EU Cookie Law and it’s implications for website owners
On May 26th 2011 a new EU originated law came into effect that requires website owners to make significant changes to their sites and may fundamentally change the whole web browsing and shopping experience for everybody. This Cookie Law is amended privacy legislation that requires websites to obtain informed consent from visitors before they can store or retrieve any information on a computer or any other web connected device.
Cookies are used by almost all websites, for a variety of purposes:
- Analysis of visitor behaviour (known as ‘analytics’)
- To track people across websites and deliver targeted advertising
- To personalise pages and remember visitor preferences.
- To manage shopping carts in online stores
Website owners were given 12 months to comply and that period ends 26 May 2012.
– Is my website affected?
If your website uses first party cookies i.e those necessary for it’s functioning e.g. for managing shopping cart content then your website is not affected but may be affected for another reason, please read on.
If your website is using third party cookies i.e. those provided by another website for purposes not directly related to the functoning of your website e.g. for analytics, targetted advertising etc then you are affected.
– What does the EC privacy directive (EU Cookie Law) require?
– My site uses 3rd party cookies for tracking visitors for stats puposes, am I affected?
This is where it all gets a bit vague. Our current understanding is that the directive refers to tracking users across sites and so the use of first party cookies for a websites owners own statistical use would not be affected.
However, some stats systems use their cookies for more than just providing website owners with visitor stats, they also aggregate these stats for the benefit of 3rd parties so are presumably not allowed.
Google states that it’s Analytics uses first party cookies only so is not affected.
– My site includes Facebook, Twitter, Youtube video, Google Maps etc, am I affected?
All these 3rd party services are known to set and retrieve cookies for purposes of tracking movements across sites for either purposes of gathering data for sale to 3rd parties or to serve personalised advertisements. Of course a website owner could argue that embedding a YouTube video is integral to their website’s operation but perhaps could not argue the same for a Facebook like button.
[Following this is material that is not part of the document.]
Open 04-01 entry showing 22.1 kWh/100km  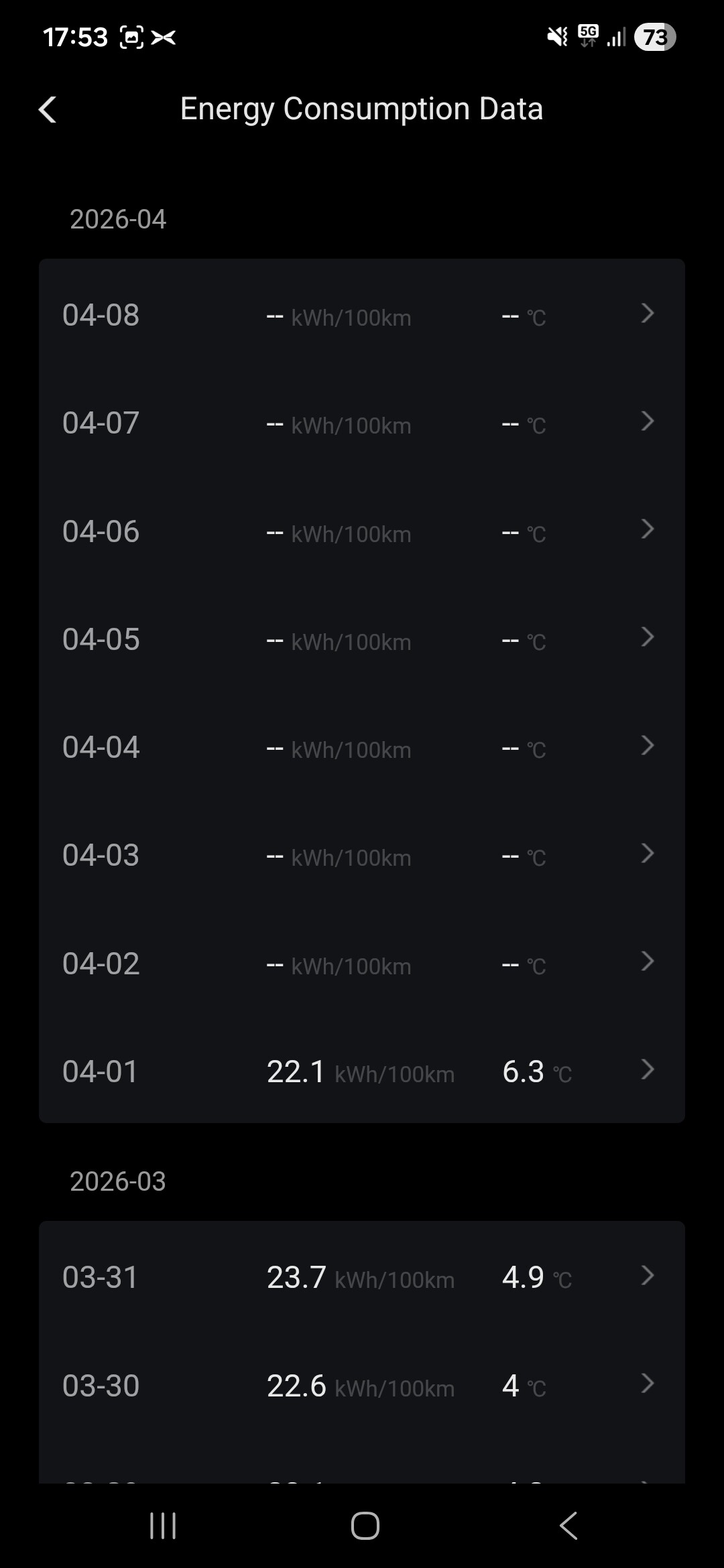point(362,1071)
– What the law means for website owners
There are a few steps to go through in order to achieve compliance with the law:
- You must include a mechanism for obtaining consent before any cookies are stored (with one or two exceptions for things like load balancers and shopping carts that are deemed “strictly necessary”)
- You must make any technical changes to cookie-storing scripts in order to test for consent before a cookie is stored.
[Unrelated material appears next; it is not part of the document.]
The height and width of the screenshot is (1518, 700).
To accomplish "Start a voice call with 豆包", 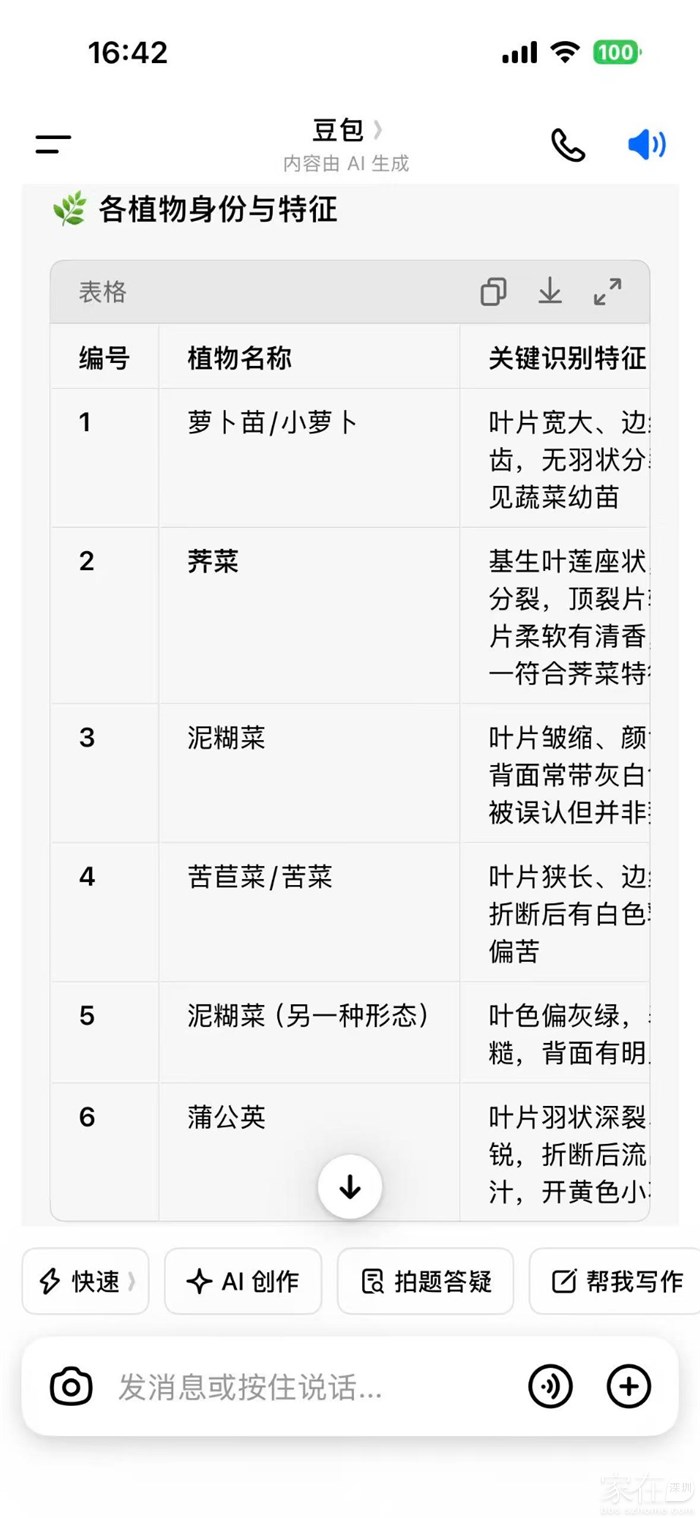I will pyautogui.click(x=567, y=145).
In practical terms it means you need to avoid using cookies or deploying third party software that uses them except where it is essential for the purpose making your website work. This is because as soon as explicit consent is required, users may refuse that consent.
– How can we help?
The above information is provided as a courtesy to businesses whose domains we host. It is our interpretation of this new EU directive and we do not accept any liability for the accuracy of this informaton. As a website owner you are responsible for understanding how the directive affects you and to take the necessary steps to comply with the directive.